Diante deste cenário, sempre tento desenvolver atividades que aliem habilidades técnicas e soft skills (habilidades relacionadas ao comportamento social), buscando atrair o interesse desses alunos e trazer referências do cotidiano deles. Para a aula de algoritmos e pensamento computacional, estava buscando formas mais dinâmicas de transmitir os conceitos em aula, até que me deparei com o vídeo abaixo, que foi minha inspiração para essa atividade:
Então propus uma atividade dividida em duas partes:
– Na primeira etapa, eles assistiram a este trecho do vídeo, que traz uma coreografia, para então descrevê-la na forma dissertativa de um algoritmo. O objetivo dessa etapa foi estimular a absorção da ideia de decomposição (um dos pilares do pensamento computacional). Também queria que eles treinassem a habilidade de pensar uma etapa de cada vez com um alto nível de detalhe, especificando qual membro do corpo deveria se mover, para qual direção e até mesmo quantos graus, dependendo da ação.
– Na segunda etapa, os alunos assumiram o papel de criar uma coreografia de até 30 segundos, no formato TikTok, para que o outro grupo tentasse interpretá-la e reproduzi-la, seguindo uma entrega que deveria conter:
- Decomposição: como podemos quebrar em problemas menores a criação da coreografia?
- Padrões: das dancinhas existentes, existe algo em comum entre elas que pode auxiliar a resolver nosso problema?
- Abstração: quais características são essenciais para termos a coreografia?
- Algoritmo: passo a passo da dancinha, de forma detalhada.
A atividade gerou uma dinâmica muito grande na sala, o que de certa forma trouxe o desafio de conter uma euforia enorme. Contudo, ao mesmo tempo, engajou estudantes que participavam menos das aulas. Criou-se um cenário que eu apelidei de “caos organizado”. No momento das apresentações, também enfrentei outra questão: convencê-los a dançar na frente de toda a sala.
Nessa situação, deixei bem claro que ninguém era obrigado a participar. Mas sempre gosto de citar o livro “A coragem de ser imperfeito”, da Brené Brown, como uma lição de que você não precisa ter medo de se mostrar vulnerável para os outros. Compartilhei minha própria experiência com a timidez até chegar onde estou hoje, como professor.

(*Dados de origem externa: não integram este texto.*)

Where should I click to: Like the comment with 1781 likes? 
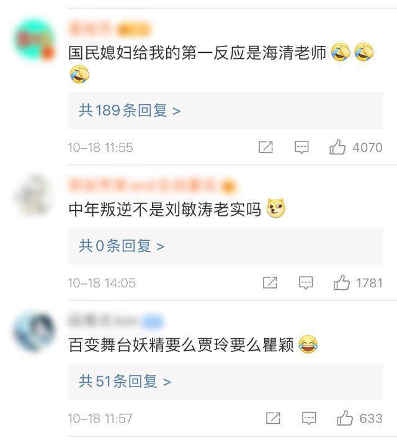pyautogui.click(x=342, y=282)
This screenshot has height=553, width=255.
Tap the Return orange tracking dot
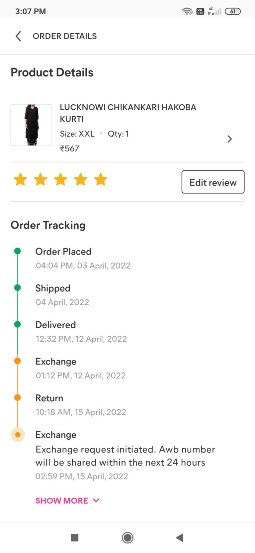(x=18, y=397)
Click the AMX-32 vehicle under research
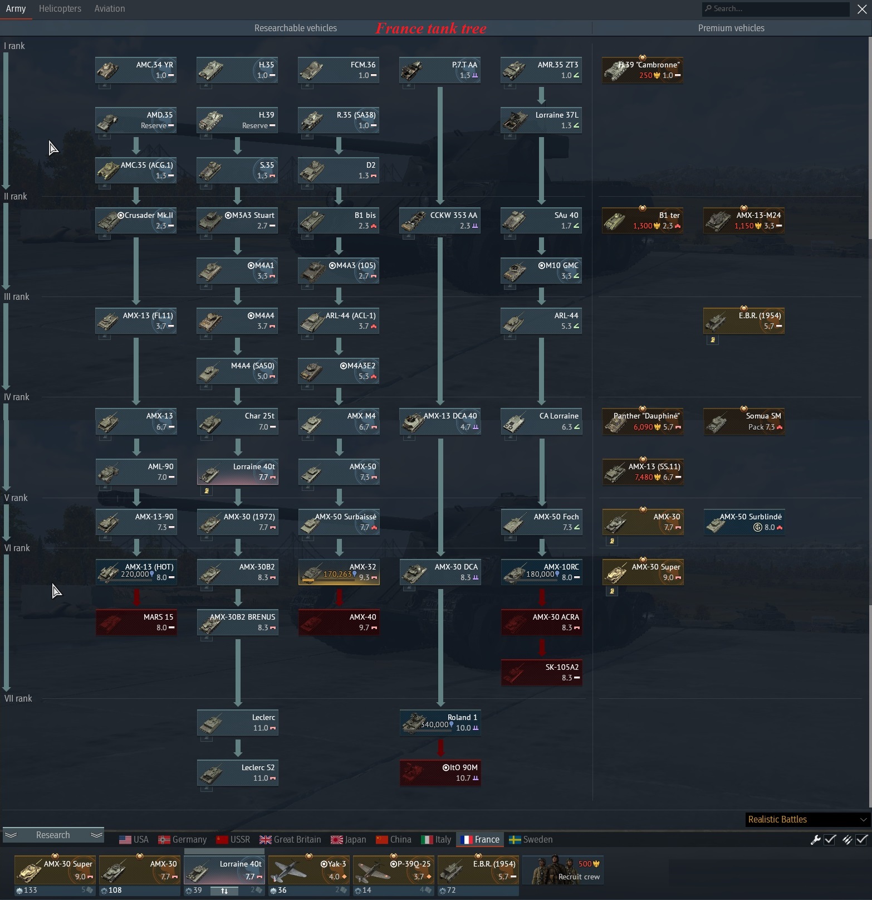 pos(339,572)
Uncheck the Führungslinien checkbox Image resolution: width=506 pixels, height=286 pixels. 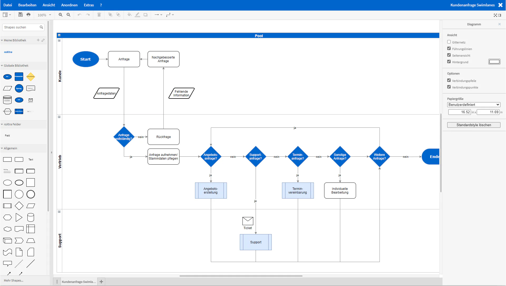449,48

No começo houve certa resistência. Conforme os primeiros grupos toparam o desafio, cada vez mais senti que a vontade de participar da brincadeira ganhou espaço, ao ponto de alguns grupos ficarem ansiosos para apresentar sua coreografia. Alunos que até então disseram que não participariam, seja por timidez ou até mesmo medo de dançar em público, sentiram-se mais confortáveis para arriscar a coreografia na frente de todos.
Trazendo uma referência muito viva no cotidiano deles, pude perceber um aumento no engajamento dos estudantes, com uma atividade divertida. Ao mesmo tempo, eles puderam exercitar e constatar o quão é difícil dar instruções claras e estruturadas e como cada etapa do pensamento computacional é fundamental no momento de planejar um algoritmo.

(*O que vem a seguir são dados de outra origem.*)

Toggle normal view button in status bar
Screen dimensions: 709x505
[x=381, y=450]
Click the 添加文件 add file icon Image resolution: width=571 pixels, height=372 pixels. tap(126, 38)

O que é preciso para replicar esse projeto?
Essa é uma atividade que se enquadra na categoria computação desplugada, ou seja, não é necessário nenhum recurso tecnológico, somente papel, caneta e criatividade. Acredito que a principal dica é: seja bastante detalhista ao descrever cada etapa dos movimentos. É preciso, também, que sejam estabelecidos alguns limites sobre quais músicas e movimentos não são permitidos.
A entrega, neste caso, foi um documento com o algoritmo no formato narrativo, realizada via AVA (Ambiente Virtual de Aprendizagem). Foram avaliados o uso correto de estruturas lógicas de programação como condicionais e laços de repetição, bem como a clareza nas instruções do algoritmo.
Caio Vinícius Gonçalves de Oliveira
Formado em jogos digitais pela FMU, é pós-graduado em marketing e gestão pela ESPM. Tem experiência em agência de publicidade, na área de criação e desenvolvimento web, e no trabalho como analista de tecnologias educacionais, além de forte dedicação ao terceiro setor, assumindo cargos de forma voluntária em organizações como Mapa Educação, AIESEC e outros projetos sociais dedicados à educação.